改めてソレを別の誰かに埋め込むのは予想外でしたが……」
「確かに、いかに愚かであろうともあの過ちを繰り返すとは私もこの目で直接見るまでは思わなかったよ」
「目的は、やはりカオスでしょうか。
しかし私はそれについて何も知らないんですよ。
あの一件から、自分は帝国を離れたのでね」
私の言葉に対し彼は僅かに間を開けて口を開く。
「カオスは遥か昔、この世界を創造した神の一つであると古い文献に記述が残っている。
しかし、アレにはもう一つの顔があった」
「もう一つ、とは?」
「カオスは同時に破壊の神とも言われている」
「破壊の神?」
「しかしだ……。
カオスという存在は遥か昔にその下位の神々及び神器の契約者達によって滅ぼされたはずだ。

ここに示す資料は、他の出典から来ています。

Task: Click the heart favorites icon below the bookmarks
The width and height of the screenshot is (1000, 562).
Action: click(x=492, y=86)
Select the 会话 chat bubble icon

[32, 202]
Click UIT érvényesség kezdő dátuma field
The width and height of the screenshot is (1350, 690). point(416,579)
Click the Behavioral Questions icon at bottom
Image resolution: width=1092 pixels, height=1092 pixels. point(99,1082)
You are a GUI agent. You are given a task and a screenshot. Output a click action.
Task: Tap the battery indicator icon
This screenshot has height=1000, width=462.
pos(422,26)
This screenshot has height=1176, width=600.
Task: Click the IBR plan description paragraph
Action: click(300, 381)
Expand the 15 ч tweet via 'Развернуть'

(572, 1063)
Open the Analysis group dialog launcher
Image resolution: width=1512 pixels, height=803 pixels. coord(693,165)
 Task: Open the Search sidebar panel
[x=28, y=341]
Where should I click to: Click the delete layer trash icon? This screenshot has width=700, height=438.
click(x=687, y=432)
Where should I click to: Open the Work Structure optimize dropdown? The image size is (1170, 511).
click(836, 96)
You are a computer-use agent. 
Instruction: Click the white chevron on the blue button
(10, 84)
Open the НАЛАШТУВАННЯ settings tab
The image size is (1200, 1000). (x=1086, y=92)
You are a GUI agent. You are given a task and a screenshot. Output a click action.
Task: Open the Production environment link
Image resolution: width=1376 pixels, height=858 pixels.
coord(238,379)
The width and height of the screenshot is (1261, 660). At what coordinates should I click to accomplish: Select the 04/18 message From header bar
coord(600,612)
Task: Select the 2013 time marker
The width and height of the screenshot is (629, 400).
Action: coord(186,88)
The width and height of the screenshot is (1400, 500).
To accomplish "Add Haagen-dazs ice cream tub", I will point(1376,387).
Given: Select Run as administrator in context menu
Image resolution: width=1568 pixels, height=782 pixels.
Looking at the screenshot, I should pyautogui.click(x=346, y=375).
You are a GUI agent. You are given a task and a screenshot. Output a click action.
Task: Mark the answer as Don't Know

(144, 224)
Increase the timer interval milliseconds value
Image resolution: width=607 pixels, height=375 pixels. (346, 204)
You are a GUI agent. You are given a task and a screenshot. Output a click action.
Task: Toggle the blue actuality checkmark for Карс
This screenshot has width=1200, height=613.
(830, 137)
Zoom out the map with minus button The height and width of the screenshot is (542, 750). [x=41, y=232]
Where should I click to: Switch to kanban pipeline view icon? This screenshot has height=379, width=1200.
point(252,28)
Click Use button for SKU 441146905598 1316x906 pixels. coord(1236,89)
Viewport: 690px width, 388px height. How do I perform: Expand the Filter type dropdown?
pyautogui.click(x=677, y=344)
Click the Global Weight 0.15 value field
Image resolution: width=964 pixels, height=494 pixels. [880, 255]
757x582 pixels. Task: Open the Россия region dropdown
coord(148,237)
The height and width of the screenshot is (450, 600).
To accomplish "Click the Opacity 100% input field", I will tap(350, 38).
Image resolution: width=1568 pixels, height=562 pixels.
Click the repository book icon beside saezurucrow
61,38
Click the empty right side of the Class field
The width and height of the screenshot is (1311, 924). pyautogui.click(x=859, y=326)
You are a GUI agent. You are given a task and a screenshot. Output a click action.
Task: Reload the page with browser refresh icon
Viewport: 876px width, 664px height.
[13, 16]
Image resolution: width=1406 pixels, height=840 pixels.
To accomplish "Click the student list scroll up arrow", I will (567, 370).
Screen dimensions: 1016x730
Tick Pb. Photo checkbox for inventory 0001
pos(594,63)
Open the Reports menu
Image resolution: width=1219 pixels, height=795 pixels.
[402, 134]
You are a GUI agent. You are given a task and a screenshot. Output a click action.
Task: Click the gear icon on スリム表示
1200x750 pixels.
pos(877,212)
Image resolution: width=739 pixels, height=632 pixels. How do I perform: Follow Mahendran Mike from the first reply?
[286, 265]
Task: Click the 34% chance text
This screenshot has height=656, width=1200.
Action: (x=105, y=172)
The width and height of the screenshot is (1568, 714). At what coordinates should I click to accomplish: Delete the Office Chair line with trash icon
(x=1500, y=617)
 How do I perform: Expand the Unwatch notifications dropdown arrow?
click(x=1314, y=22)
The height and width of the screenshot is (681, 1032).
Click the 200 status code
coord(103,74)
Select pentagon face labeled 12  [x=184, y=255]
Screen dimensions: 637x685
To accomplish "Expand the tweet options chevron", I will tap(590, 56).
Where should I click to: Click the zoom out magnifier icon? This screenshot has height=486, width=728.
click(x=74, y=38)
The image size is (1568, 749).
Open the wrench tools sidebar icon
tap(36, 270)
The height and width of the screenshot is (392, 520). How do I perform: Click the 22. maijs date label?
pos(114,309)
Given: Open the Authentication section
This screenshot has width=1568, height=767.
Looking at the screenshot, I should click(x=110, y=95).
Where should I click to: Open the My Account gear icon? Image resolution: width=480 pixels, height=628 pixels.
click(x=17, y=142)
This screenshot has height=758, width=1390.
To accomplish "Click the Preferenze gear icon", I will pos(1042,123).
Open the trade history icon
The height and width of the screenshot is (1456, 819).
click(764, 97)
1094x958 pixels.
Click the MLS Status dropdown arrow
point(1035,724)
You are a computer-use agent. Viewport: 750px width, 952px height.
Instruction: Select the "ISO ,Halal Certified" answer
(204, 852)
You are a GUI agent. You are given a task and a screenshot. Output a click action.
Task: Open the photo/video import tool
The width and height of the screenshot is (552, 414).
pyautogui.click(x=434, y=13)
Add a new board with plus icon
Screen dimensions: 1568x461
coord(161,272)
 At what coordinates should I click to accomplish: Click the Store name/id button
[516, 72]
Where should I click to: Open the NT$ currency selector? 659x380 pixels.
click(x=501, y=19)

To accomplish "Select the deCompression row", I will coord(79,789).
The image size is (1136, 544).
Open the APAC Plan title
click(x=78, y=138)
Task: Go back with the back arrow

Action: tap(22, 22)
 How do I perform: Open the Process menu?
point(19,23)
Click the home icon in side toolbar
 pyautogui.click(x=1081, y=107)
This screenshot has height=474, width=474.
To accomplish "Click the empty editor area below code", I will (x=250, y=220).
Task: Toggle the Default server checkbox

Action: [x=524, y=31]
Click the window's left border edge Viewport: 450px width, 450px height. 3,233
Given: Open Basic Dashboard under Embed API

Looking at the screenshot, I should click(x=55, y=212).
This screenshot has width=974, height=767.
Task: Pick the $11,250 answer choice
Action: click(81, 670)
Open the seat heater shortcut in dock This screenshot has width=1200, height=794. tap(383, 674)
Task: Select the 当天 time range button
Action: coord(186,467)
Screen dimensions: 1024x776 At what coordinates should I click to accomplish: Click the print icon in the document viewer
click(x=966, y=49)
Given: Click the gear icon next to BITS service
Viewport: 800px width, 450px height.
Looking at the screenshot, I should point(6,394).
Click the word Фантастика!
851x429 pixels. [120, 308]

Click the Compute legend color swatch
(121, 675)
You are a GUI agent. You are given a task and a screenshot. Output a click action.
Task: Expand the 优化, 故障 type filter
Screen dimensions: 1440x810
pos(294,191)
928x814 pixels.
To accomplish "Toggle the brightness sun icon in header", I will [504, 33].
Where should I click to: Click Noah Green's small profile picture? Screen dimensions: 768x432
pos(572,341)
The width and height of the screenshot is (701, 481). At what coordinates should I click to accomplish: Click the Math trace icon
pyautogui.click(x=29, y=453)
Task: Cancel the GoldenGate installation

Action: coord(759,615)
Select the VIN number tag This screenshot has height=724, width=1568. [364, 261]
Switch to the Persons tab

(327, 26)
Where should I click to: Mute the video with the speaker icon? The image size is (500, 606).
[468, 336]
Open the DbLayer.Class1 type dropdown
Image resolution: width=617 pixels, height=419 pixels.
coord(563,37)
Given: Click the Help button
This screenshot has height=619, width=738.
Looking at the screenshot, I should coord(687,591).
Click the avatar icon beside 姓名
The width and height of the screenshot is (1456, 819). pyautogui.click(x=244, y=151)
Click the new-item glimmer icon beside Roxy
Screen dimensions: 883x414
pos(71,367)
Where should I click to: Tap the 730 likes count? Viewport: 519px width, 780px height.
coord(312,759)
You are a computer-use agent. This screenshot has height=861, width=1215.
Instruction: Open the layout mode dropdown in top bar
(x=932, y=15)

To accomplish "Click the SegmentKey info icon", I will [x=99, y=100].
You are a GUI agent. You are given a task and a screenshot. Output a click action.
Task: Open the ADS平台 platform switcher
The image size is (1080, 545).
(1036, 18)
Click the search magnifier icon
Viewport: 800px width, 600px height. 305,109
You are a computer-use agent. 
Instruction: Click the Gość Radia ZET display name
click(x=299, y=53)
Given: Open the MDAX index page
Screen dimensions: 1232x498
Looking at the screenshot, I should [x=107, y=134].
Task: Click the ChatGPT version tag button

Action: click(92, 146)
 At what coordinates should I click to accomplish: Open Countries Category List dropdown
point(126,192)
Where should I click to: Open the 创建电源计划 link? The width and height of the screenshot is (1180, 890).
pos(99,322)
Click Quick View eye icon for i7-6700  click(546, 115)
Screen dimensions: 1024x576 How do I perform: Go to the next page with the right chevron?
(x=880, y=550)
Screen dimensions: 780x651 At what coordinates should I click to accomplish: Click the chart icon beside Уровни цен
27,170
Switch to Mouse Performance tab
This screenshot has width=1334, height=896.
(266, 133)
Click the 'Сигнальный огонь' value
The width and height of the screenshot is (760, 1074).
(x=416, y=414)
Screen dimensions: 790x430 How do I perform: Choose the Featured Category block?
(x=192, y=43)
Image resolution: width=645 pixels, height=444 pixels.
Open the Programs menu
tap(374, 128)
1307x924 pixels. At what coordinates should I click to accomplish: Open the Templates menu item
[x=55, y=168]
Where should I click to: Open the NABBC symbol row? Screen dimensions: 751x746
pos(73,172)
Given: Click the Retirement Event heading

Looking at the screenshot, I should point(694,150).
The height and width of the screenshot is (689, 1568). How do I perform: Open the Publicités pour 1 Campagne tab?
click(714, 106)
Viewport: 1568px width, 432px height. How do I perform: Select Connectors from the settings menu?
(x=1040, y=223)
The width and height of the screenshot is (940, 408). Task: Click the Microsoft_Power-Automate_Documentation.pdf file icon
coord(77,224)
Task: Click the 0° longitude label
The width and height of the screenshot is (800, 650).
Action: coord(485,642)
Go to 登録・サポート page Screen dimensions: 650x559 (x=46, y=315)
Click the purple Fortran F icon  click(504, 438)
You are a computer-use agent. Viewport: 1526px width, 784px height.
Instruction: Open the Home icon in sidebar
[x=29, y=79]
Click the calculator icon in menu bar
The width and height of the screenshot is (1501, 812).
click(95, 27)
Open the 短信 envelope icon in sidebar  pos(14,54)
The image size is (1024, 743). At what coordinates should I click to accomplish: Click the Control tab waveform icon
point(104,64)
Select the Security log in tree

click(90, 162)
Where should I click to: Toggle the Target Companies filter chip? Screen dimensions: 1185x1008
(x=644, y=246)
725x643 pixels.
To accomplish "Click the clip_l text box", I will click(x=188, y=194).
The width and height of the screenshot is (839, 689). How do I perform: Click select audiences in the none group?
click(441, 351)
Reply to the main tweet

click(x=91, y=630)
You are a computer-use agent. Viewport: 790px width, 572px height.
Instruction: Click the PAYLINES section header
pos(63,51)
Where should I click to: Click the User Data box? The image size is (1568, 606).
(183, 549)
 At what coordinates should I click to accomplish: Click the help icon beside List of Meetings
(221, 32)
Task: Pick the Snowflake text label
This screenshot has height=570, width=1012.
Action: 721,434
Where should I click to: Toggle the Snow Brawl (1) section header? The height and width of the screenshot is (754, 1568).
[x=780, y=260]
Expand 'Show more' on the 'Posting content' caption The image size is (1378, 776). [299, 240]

その中には、我々人族の原初の王であるオーディンも含まれている」
そんな彼の言葉に対して私は否定する。
「しかし、オーディンは空想の存在だ。
そんな人間がいたという記録は歴史に残っていない。
異種族間戦争と呼ばれる神の戦争が本当にあったのか、事実かどうかも怪しいでしょうが……」
しかし、私の言葉を遮るようにアルクノヴァは、
「オーディンは確かに実在していたようだよ」
「アルクノヴァ殿。
何故そのような者が居たと言えるのです?
証拠は何処に?」
「帝国に拠点を置いていた頃に君の知るあのラウ君が教えてくれたんだ。
彼はオーディンの実在について、他にも色々と語ってくれたよ」
私の疑問に、彼はとんでもない発言を返した。
交友があったのか、生前の彼と?
「生前のラウがあなたに?
ノエルではなく?」
「そうだ。
そして、カオスとは何なのかについても。
そして帝国滅亡に関わった者についても全てだ」
「どういうことですか?」
「かつて世界にはカオスの神器が存在していた。
その契約者がオーディンから始まりそして、時は流れて生前のラウ君までに継承を続けていたんだよ。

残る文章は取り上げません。